The issue comes back to ensuring the right kind of rivalry rather than competition for its own sake. This is competition which can spur large firms to continue to innovate and invest. A country does not arrive at such markets by magic. Indeed, it seems obvious that market power, imperfect competition and market failures which can reinforce positions of market power are intrinsic features of economic life, and competition policy is a necessary complement to industrial policy (Roberts 2013).

Drawing from the South African experience, we argue that realising optimal competition in practice requires three inter-related sets of measures.

First, it means effectively agreeing and enforcing expectations on large firms. This requires sector strategies which regulate the firms’ conduct using a package of measures including provision of infrastructure, mineral rights, industrial policies and trade. These are largely about confronting the reality of concentration through negotiations between the state and the large companies. The South African industry experience points to the ways in which potential coordination has been undermined by the fragmentation of the state, exploited by the lobbying of the incumbent firms, and why such coordination relies on a political settlement oriented to long-term capabilities.

Second, cooperation and competition must be balanced through policies to support coordinated investments in vertical relationships along value chains and within clusters. For example, in South Korea the Korea Fair Trade Commission (KFTC) has monitored the conduct of chaebols in subcontracting relationships to protect against exploitation of smaller firms (Hur 2004). The dominant firms may leverage their power in subcontracting arrangements to lower prices; however, unfair subcontracting arrangements by large firms militate against the development of a dynamic base of small and medium firms able to invest in their own independent production capabilities. The balance is critical for co-investment along the value chain.
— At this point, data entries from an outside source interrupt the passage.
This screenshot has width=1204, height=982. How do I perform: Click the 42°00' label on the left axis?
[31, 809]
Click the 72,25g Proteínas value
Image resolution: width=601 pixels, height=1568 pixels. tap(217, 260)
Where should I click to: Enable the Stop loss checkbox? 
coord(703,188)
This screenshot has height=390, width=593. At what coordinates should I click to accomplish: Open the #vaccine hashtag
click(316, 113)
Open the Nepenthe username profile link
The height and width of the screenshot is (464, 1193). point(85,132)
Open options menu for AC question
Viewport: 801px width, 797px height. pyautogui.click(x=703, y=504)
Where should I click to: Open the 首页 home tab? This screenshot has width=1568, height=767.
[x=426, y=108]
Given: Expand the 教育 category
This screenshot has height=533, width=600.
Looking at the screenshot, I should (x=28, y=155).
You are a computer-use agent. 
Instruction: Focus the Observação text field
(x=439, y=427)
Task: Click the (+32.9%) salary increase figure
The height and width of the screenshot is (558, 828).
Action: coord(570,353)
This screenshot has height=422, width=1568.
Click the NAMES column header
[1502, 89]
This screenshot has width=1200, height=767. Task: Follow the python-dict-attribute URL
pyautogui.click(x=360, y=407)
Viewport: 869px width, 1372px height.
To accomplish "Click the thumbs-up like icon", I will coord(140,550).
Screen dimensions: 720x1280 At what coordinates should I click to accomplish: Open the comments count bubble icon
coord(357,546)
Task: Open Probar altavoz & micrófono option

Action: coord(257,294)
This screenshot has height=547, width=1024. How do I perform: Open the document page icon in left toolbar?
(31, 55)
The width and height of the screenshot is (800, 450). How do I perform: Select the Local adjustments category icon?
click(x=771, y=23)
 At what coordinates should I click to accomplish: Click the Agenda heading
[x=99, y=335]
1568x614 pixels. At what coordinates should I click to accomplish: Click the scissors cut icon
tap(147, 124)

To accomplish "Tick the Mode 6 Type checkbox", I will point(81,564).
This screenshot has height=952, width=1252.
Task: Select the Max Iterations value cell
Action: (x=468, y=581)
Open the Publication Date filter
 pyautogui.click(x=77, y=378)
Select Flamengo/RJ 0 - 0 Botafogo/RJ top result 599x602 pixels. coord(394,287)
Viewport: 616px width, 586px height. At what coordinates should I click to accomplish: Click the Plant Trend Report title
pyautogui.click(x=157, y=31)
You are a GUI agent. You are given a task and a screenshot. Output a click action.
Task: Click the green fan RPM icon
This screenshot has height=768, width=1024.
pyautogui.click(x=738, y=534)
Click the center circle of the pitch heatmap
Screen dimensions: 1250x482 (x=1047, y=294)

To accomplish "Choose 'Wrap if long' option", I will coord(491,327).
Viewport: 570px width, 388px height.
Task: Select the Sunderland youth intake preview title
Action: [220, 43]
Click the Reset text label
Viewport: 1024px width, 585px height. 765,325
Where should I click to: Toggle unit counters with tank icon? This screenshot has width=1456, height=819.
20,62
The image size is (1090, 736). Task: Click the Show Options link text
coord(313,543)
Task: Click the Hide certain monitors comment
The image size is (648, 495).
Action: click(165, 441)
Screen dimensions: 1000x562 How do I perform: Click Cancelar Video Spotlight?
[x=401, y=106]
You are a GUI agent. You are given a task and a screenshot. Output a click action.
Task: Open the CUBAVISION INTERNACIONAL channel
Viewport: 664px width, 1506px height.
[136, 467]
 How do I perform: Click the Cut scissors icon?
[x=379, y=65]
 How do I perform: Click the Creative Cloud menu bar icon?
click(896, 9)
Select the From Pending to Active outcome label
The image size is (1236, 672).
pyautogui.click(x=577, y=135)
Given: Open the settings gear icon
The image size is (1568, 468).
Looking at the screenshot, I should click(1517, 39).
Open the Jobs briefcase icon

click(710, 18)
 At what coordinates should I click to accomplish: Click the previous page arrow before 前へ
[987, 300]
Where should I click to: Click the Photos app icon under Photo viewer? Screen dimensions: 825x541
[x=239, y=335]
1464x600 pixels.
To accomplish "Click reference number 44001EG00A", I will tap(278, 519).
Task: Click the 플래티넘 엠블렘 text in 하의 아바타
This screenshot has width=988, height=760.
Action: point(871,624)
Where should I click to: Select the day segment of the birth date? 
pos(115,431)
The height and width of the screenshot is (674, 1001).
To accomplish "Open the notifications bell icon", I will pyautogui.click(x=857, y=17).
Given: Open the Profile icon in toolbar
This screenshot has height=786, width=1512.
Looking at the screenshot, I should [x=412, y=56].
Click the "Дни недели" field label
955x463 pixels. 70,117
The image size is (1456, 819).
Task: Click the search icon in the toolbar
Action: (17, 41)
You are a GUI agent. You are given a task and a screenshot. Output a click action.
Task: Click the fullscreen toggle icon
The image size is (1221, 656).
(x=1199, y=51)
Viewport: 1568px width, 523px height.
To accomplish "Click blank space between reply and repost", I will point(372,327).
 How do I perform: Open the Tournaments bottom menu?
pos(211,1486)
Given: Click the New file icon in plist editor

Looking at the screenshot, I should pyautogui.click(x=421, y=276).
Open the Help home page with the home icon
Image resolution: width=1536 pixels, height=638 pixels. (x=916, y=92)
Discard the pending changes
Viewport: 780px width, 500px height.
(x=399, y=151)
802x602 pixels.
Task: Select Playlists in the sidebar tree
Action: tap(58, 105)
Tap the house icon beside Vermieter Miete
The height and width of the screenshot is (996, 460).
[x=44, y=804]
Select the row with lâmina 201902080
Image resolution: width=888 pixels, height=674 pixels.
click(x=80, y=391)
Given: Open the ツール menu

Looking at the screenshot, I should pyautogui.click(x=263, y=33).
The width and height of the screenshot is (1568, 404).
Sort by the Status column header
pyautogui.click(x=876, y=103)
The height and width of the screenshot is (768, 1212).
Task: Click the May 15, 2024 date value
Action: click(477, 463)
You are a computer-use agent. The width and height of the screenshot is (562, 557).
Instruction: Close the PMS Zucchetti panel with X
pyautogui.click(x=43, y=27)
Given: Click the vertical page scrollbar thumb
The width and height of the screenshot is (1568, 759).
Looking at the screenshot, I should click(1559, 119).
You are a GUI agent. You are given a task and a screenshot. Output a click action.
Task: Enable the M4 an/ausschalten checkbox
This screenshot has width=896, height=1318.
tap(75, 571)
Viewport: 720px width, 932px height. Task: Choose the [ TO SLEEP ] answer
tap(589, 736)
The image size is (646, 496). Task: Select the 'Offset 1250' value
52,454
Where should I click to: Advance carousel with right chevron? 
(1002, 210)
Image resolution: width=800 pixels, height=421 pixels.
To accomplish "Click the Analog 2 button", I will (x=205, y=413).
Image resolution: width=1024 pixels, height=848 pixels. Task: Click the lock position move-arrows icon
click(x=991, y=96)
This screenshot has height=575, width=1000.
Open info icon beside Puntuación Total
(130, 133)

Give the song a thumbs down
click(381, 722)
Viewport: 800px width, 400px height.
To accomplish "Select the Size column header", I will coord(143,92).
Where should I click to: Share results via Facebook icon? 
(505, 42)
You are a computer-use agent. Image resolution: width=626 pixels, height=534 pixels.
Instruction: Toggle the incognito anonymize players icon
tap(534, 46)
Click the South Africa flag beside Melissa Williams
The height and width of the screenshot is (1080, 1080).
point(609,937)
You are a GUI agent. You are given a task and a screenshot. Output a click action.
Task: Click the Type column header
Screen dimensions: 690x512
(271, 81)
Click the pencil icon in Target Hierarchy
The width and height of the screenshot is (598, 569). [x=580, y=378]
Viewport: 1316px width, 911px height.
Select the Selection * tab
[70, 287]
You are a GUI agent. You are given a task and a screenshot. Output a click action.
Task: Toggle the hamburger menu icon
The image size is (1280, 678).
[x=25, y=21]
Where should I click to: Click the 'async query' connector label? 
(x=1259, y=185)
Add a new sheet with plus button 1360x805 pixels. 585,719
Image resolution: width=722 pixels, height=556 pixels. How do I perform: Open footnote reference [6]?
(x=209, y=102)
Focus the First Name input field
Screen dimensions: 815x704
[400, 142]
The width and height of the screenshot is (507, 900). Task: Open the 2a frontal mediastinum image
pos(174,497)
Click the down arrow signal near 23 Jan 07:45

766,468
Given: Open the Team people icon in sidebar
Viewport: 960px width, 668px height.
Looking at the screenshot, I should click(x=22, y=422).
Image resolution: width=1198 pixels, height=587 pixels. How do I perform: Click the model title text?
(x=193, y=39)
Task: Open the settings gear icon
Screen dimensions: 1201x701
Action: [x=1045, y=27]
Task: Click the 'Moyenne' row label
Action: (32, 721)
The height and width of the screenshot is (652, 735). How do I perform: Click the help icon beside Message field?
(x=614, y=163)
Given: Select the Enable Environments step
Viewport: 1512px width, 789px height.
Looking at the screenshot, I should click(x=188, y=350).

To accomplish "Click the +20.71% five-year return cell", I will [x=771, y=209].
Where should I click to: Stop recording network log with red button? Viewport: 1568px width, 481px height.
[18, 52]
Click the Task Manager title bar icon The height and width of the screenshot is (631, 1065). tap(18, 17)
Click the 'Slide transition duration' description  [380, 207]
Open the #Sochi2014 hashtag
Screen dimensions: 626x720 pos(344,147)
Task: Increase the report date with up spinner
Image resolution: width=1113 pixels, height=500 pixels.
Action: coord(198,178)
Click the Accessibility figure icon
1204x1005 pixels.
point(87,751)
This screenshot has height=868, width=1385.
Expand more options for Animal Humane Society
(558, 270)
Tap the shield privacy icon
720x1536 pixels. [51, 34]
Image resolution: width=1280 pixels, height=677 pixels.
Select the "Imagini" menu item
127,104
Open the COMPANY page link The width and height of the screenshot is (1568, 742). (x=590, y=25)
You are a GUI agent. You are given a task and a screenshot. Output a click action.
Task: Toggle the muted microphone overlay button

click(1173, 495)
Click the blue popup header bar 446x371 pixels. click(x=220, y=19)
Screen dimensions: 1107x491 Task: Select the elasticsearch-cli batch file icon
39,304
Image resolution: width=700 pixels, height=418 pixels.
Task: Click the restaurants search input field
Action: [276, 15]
Policy has to play a key role in tipping the calculus of the large firm in one direction instead of the other. Norms of fair and reasonable market relationships need to incorporate the balance through regulation and building multi-stakeholder consensus on the importance of shared longer-term investments. This involves collective institutional power relations (Dallas et al. 2019).

Third, competition policy and enforcement relating to exclusionary conduct and barriers to entry must have the teeth to open up markets and enable firms to be effective local and international competitors. This is important to support fringe entrants in expanding in incumbent-dominated markets in order to generate future competition.

Taken together these considerations imply a competition policy that is effective in the context of the society and structure of the economy in which it operates. The history of the country is clearly very important. South Africa illustrates the importance of entrenched dominant firms that inherited their positions in most cases from state ownership and/or support. In contrast with the industrial policies of East Asian late industrialisers, South Africa has not succeeded in incentivising capability accumulation through setting, enforcing and monitoring conditionalities on dominant firms. Markets also do not work well with high barriers to business creation, expansion and market entry (Vilakazi et al. 2020). Finally, the legacy of economic exclusion in South Africa requires elevating fairness considerations in building a competition culture, defined in terms of the effects of conduct in building broad-based productive capabilities.